[Opening DATASET RECORDS section]

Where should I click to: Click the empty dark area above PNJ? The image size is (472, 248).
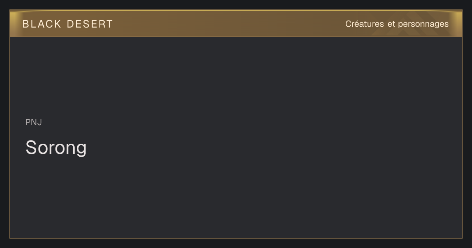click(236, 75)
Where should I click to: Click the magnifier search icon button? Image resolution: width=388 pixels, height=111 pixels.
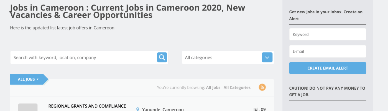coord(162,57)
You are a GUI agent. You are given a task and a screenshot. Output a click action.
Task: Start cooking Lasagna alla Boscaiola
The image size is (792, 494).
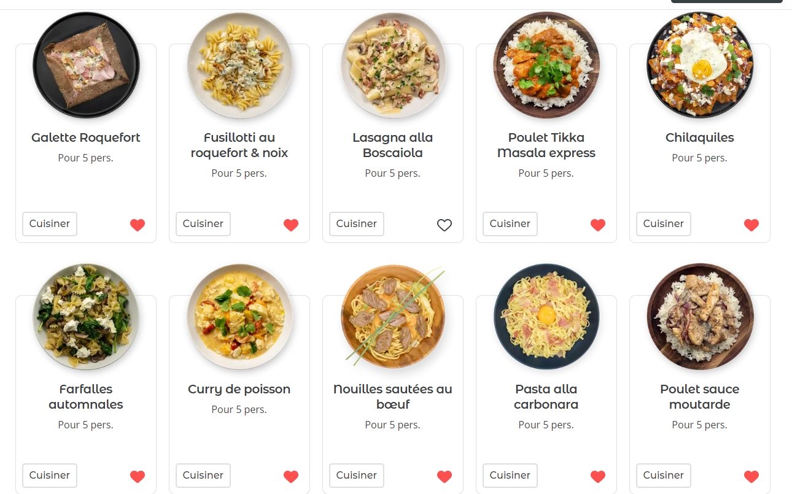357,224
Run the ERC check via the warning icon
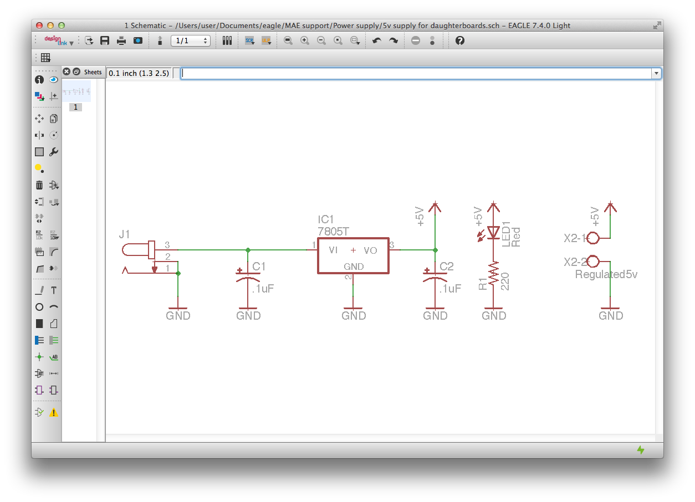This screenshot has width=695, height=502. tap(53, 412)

[Closing DATASET RECORDS section]

Beginning with the line containing "You are a GUI" and ending with the last line of the data, output those lines exactly and nothing more. Omit every picture.

TASK OUTPUT =>
You are a GUI agent. You are given a task and a screenshot. Output a click action.
Task: Start cooking Lasagna alla Boscaiola
The image size is (792, 494).
357,224
Run the ERC check via the warning icon
This screenshot has width=695, height=502. tap(53, 412)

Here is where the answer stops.